[What you should do] If a line of the material holds the string "scrollbar", please copy it.

_ _ _

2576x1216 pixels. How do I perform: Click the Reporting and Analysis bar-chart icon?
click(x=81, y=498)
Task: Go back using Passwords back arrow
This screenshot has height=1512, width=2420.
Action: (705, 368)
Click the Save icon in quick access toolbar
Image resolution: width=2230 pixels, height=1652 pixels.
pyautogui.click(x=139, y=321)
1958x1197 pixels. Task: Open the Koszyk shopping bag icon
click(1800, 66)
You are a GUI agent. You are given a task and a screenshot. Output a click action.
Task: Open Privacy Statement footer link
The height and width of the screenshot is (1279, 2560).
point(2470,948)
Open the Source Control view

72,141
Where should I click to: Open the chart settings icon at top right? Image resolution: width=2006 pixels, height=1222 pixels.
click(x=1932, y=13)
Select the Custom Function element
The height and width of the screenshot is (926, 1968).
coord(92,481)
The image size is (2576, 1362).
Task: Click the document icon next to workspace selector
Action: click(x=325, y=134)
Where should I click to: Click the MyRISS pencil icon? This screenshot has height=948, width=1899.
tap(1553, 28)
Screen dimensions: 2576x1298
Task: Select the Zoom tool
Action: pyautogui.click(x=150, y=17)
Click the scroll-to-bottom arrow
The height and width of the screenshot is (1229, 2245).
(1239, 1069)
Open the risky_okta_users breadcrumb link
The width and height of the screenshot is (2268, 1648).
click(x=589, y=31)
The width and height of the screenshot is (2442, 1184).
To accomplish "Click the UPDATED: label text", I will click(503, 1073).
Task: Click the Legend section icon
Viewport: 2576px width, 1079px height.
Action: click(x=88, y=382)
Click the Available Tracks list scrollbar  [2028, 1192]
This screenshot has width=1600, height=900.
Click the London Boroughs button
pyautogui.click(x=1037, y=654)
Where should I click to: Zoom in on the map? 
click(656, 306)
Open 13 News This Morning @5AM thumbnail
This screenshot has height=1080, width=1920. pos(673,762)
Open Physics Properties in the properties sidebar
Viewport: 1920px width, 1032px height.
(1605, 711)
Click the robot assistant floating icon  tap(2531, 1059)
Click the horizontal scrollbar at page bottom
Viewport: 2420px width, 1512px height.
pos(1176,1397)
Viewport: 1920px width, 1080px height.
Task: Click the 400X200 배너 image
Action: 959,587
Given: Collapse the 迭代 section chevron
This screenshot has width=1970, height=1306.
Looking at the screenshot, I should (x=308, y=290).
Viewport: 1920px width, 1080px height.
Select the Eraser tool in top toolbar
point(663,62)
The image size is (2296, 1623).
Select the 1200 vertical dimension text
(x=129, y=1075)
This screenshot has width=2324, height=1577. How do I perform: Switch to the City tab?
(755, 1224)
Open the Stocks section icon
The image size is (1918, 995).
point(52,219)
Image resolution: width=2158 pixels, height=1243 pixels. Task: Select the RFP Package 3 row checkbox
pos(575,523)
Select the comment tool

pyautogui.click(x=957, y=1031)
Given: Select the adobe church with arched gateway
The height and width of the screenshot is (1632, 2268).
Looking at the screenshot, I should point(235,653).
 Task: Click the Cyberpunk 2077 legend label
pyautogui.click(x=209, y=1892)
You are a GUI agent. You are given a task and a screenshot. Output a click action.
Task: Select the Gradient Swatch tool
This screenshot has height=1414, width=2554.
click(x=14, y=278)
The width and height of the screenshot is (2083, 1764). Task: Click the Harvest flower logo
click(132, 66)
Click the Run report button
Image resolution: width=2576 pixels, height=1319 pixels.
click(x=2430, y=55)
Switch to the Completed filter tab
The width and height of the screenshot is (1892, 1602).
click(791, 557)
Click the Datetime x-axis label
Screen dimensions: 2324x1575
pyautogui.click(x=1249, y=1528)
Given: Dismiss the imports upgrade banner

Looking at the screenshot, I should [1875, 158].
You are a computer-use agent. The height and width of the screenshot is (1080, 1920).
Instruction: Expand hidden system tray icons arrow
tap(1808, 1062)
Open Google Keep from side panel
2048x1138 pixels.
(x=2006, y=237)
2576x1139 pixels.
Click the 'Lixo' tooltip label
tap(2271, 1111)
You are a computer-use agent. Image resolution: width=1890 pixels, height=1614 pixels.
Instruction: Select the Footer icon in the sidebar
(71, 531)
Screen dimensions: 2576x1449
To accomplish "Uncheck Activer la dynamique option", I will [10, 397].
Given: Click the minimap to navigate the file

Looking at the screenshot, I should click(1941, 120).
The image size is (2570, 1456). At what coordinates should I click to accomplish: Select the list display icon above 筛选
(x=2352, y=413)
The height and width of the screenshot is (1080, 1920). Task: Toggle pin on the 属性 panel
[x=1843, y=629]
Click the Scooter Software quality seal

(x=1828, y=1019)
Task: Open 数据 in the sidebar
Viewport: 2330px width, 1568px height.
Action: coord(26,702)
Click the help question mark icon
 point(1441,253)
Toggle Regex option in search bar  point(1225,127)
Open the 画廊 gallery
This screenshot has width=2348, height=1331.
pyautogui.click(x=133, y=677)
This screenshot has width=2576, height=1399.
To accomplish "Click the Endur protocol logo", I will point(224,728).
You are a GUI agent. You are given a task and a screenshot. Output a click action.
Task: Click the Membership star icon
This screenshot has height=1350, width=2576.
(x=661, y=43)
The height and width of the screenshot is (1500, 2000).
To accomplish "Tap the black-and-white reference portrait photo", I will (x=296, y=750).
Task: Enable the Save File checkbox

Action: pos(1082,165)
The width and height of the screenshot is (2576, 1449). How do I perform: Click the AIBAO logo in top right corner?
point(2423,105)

_ _ _

[Answer space]
Click the Available Tracks list scrollbar  [2028, 1192]
Click the horizontal scrollbar at page bottom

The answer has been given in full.